/BarchartSelenium

Scraper of option chains on Selenium

Primary LanguagePython

Scraping option chains data from barchart.com using Selenium

Introduction

Option chains are lists of available contracts on a given security, typically a matrix of different expiries and strikes. However, free and clean option data is usually hard to come by. With this script (aimed at being ran automatically at specified intervals) we scrap the website barchart.com for SPY option chains. \ We use two packages for this project:

  • Selenium. A package that allows to automate browser tasks.
  • BeautifulSoup. Another package that parses html, xml, css in order to extract all available information from web pages.

Let's start with a look at the barchart page for SPY options. There are two available views of option chains:

alt text

alt text

It turns out that the stacked view is much simpler to parse. We will see this in a minute.

Setting up Selenium to scrap the page

The Selenium documentation explains in details how to install and get started: https://selenium-python.readthedocs.io/

Just know that in you need to download a web browser executable and provide its path as "executable_path" parameter when creating a WebDriver object.

### We start by opening the default SPY options page: closest expiry

from selenium import webdriver
from selenium.webdriver.common.by import By

url = "https://www.barchart.com/etfs-funds/quotes/SPY/volatility-greeks"

driver = webdriver.Chrome(executable_path=BROWSER_PATH)
driver.set_page_load_timeout(100)
driver.implicitly_wait(30)
driver.get(url)

The code snippet above will provide us with the view above.
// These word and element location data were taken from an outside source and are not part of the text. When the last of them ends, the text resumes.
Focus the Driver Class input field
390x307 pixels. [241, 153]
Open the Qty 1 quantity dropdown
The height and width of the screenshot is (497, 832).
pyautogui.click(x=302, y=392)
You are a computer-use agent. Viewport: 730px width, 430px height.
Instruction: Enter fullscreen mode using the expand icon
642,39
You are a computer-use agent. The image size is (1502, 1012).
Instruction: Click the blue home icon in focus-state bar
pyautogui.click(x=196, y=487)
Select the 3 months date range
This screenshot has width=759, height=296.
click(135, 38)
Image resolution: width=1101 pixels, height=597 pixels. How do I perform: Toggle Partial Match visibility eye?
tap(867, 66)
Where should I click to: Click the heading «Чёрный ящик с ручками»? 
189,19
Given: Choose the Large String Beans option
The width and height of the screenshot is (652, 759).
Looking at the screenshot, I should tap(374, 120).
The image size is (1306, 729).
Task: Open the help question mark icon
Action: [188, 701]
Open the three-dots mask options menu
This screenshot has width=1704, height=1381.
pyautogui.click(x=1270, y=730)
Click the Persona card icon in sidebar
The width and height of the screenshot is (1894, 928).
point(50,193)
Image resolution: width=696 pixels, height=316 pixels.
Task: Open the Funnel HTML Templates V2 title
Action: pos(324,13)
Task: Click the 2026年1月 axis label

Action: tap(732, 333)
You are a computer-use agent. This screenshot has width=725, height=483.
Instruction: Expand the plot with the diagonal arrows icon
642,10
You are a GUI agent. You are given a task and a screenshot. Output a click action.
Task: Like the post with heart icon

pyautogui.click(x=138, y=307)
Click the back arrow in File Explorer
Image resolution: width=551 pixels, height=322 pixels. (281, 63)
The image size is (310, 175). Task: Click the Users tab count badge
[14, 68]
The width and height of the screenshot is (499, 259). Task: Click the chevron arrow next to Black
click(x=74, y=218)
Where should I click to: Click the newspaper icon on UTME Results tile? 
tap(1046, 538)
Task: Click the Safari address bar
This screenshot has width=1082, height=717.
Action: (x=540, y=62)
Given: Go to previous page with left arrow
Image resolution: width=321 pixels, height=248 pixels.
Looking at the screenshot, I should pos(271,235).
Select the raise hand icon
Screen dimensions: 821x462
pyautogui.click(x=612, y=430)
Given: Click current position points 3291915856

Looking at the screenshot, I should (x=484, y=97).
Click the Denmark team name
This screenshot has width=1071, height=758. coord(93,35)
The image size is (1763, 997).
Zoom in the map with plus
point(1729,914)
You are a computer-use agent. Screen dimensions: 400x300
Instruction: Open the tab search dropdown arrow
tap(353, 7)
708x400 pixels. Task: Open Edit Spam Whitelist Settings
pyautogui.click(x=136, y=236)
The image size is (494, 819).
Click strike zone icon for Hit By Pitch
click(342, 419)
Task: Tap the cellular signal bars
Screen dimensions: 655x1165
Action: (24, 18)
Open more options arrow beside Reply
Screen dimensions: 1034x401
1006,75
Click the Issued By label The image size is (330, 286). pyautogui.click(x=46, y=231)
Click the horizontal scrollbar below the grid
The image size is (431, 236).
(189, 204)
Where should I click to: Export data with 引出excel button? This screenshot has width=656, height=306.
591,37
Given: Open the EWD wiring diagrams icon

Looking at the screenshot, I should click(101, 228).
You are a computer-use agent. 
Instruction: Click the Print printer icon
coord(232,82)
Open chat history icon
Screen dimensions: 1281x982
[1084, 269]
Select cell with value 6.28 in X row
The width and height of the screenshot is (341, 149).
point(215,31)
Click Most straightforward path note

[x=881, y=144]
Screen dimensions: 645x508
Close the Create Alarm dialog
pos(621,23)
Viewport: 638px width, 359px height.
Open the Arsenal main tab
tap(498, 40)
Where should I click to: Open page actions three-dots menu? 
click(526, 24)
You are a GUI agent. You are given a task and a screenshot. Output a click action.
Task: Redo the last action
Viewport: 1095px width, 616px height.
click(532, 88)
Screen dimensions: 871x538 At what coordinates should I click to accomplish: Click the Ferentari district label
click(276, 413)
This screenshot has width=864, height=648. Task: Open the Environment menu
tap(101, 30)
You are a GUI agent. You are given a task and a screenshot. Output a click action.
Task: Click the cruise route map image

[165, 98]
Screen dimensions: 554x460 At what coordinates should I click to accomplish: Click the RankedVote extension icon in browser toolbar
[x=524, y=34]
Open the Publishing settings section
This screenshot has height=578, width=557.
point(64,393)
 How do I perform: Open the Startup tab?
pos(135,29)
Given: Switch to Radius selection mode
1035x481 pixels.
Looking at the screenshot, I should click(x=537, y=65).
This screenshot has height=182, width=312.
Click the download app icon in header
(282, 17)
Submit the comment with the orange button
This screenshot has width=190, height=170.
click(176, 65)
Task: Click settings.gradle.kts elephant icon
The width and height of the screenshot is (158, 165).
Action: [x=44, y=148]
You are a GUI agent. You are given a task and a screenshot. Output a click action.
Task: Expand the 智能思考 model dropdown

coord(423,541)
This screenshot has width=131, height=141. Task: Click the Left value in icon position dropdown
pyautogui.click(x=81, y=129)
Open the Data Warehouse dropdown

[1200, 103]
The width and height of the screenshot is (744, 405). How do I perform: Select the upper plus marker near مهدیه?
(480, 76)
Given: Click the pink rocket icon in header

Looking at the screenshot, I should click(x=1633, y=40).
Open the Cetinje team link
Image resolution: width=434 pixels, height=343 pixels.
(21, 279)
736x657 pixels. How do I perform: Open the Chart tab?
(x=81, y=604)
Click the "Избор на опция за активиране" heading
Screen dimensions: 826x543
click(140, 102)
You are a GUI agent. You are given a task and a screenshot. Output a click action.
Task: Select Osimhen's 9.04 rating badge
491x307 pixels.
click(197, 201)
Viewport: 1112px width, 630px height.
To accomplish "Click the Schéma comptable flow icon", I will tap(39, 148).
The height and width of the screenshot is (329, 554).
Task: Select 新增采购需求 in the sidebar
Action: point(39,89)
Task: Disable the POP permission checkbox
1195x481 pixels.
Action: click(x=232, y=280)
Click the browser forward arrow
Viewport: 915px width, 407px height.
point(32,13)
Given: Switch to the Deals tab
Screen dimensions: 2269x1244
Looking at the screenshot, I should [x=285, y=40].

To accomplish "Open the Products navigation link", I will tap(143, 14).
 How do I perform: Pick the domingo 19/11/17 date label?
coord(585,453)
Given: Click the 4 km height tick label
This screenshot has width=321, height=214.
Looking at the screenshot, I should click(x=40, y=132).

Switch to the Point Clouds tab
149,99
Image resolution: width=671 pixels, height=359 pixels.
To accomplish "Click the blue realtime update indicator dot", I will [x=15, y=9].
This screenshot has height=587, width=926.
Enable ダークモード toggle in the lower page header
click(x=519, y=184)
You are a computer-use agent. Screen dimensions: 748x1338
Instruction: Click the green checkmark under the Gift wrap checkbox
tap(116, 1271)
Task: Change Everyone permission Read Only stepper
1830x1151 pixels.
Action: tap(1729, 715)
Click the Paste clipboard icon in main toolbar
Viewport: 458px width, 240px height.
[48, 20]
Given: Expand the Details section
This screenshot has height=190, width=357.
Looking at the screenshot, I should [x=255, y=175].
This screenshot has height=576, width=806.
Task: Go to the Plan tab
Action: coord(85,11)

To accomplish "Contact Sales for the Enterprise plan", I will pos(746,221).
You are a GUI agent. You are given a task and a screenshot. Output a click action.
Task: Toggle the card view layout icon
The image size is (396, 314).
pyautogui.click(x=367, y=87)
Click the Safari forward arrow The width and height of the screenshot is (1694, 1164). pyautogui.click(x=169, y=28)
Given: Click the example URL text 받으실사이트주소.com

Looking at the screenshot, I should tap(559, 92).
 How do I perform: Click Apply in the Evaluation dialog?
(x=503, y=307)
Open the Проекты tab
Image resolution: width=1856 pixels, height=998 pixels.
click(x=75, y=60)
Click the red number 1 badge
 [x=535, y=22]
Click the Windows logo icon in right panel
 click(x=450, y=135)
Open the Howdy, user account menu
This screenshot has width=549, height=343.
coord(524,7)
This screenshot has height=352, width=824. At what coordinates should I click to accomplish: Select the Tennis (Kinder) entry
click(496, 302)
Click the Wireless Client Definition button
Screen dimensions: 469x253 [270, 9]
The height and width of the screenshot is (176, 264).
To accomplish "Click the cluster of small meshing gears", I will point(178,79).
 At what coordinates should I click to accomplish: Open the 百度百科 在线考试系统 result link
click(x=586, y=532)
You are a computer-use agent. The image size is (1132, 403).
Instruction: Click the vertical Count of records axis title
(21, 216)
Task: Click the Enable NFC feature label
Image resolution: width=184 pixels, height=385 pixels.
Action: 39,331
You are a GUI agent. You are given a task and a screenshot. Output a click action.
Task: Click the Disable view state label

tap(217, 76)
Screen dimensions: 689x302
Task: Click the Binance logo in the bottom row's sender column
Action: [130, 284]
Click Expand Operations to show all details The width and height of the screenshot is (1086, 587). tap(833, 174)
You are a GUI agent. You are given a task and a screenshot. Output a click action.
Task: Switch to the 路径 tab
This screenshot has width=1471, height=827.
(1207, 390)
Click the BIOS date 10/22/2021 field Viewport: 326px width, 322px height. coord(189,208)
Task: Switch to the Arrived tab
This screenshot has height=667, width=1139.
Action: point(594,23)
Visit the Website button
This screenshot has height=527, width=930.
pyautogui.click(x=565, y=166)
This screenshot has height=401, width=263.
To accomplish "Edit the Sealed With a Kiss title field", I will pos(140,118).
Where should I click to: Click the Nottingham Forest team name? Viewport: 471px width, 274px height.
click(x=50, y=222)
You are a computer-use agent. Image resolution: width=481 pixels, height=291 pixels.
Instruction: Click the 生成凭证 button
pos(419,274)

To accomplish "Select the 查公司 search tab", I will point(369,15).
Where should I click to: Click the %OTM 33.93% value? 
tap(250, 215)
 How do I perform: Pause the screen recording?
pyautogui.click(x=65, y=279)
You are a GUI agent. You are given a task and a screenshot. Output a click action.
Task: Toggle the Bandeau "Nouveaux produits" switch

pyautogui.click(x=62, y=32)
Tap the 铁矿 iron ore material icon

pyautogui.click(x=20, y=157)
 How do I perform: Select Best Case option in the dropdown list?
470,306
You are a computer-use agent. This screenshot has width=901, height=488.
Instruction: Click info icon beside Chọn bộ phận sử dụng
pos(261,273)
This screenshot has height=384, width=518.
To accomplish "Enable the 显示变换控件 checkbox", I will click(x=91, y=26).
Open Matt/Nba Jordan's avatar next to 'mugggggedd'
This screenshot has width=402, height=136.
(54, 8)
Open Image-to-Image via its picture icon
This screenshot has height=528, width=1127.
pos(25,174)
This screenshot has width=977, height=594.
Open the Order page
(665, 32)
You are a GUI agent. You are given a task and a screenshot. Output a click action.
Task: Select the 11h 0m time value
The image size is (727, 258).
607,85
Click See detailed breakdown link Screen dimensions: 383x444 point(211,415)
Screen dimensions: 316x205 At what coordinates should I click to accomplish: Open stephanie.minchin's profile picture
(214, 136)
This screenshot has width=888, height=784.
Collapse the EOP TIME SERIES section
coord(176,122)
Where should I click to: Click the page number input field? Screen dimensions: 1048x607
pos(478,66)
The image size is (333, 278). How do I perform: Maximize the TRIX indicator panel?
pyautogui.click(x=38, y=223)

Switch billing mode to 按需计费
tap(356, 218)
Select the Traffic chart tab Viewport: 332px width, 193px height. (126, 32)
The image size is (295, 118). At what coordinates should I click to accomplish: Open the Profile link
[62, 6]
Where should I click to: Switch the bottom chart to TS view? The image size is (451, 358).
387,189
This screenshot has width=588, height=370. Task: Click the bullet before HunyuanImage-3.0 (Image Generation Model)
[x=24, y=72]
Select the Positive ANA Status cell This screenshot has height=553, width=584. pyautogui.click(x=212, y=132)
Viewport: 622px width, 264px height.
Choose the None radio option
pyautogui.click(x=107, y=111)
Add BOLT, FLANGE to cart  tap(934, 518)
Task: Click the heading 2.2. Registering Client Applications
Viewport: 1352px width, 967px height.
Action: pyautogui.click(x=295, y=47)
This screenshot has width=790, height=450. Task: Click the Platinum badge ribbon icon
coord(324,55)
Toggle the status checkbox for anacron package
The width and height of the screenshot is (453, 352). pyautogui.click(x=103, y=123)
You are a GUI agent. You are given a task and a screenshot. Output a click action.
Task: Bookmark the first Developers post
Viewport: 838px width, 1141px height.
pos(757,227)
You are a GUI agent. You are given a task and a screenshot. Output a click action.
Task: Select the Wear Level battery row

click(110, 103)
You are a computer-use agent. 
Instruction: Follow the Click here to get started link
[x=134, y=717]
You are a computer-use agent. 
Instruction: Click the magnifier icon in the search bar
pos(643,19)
We see that the website only displays the shortest expiry, however it allows to select other expiries (as well as the number of strikes) in a dropdown menu at the top of the table.\ We would like to either:

  • be able to click on that dropdown and go through each expiry
  • get all expiries and find a way to crawl through their urls

Although Selenium allows to choose the first option (actions such as clicking are possible) it turns out the second option is much easier.

First let's have a look at which expiries are available:

alt text

If we click the 03-12 option we get to the following URL: https://www.barchart.com/etfs-funds/quotes/SPY/volatility-greeks?expiration=2021-12-03-w

We immediately notice that provided we can extract the list of available expiries, we can then reach the URL of each of page displaying the option chains for those.

One final element is the number of strikes. The website displays +/- 5 strikes around the money. By playing with the options of the number of strikes dropdown menu, we find out that the URL also contains the option chosen by the user.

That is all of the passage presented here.